Spring is the time of year when the sun seems to shine a little brighter, the trees begin to regrow their fallen foliage, and rain becomes a welcomed event (especially after the relentless snow storms we have here in Minnesota). With that rain comes the revelation of leaks in one's house, and in the case of the game industry, leaks of information. It may seem like a stretch of an analogy but in the months prior to E3, information that publishers want to keep on the down-low flood out like a river when the snow melts.
This season is no different than any other in past years. Already, a month before the big event in LA, we've been made privy to some big news including a new console, sequels to huge franchises, as well as countless other details. These aren't just rumors but full blown details with screenshots, audio files, or videos along for the ride. Last week alone a Titanic-sized load of Modern Warfare 3 information and media drenched the interwebs, and not to mention a little over a month ago sources brought the new Nintendo console to Game Informer's attention. With all of this news hitting before it's planned unveiling, some of the magic of the E3 I knew growing up has been spoiled. There's nothing like the bombshell of announcing a new home Nintendo console at the company's annual press conference. I love knowing things ahead of time and usually before anyone else, but it looks like developers and publishers just can't keep a secret anymore.

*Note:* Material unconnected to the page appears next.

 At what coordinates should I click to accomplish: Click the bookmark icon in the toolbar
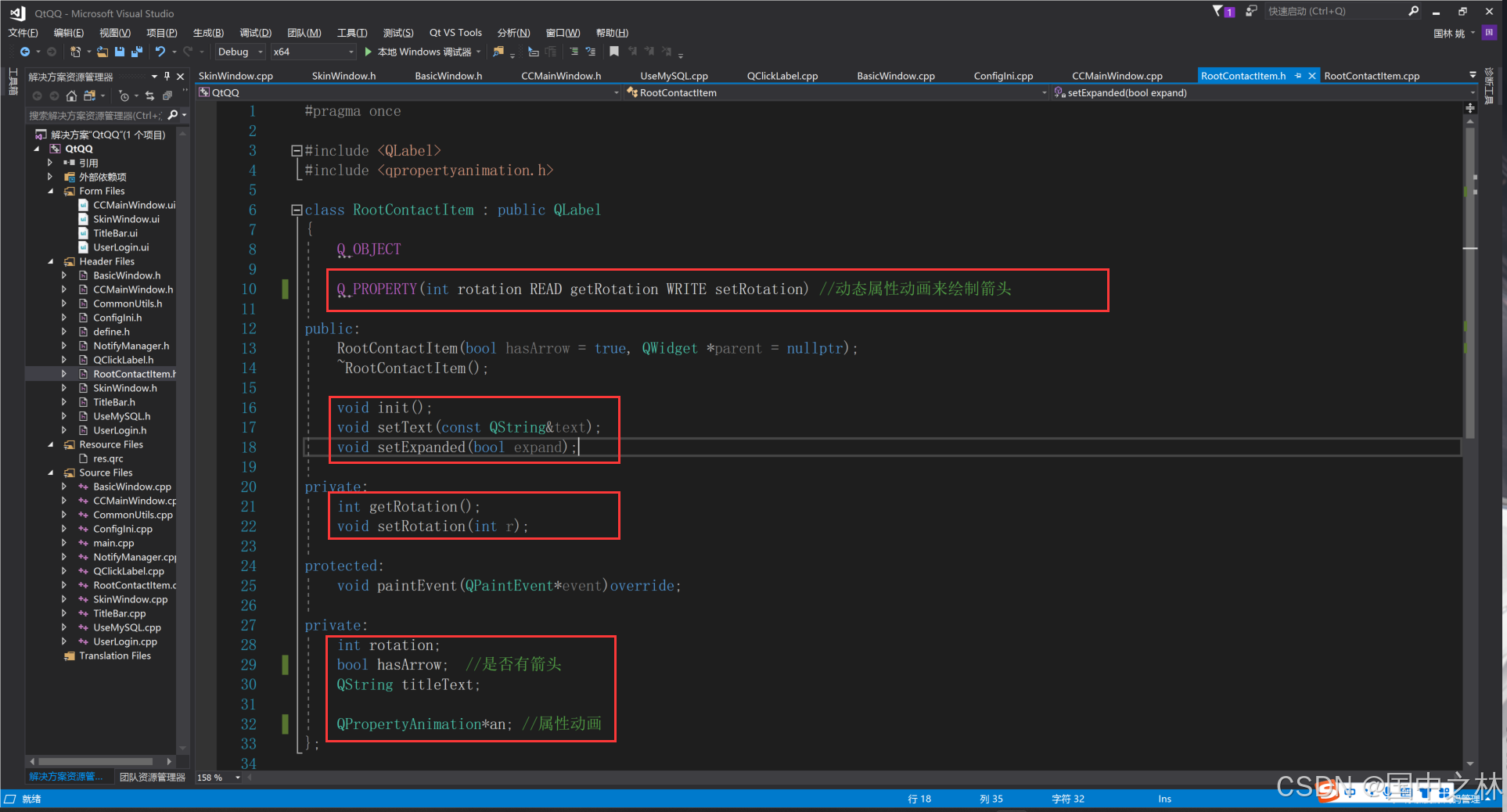[614, 52]
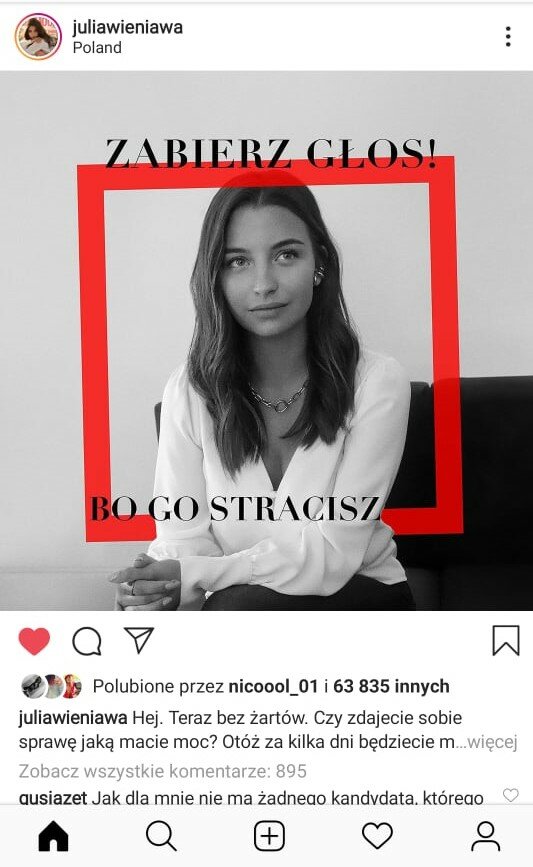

In an age where companies can use announcements for anticipated games or consoles to affect the price of their stocks, you would think that keeping your mouth shut on something as important as a Wii 2 or a MW3 is common sense. Sure, word will eventually get out, but actual media from a game being released well ahead a planned unveiling is ridiculous. If you frequented gaming websites over the weekend you would have read the supposed plot points of MW3 and watched multiple videos that at the time had not been offered by its publisher or developer. When companies like Activision want to make a bigger splash with games that are supposed to revitalize franchises starting to wear out their welcome, secrecy should be a higher priority. Once information like this gets out, there tends to be much more that comes after. As the old idiom goes, "when it rains, it pours".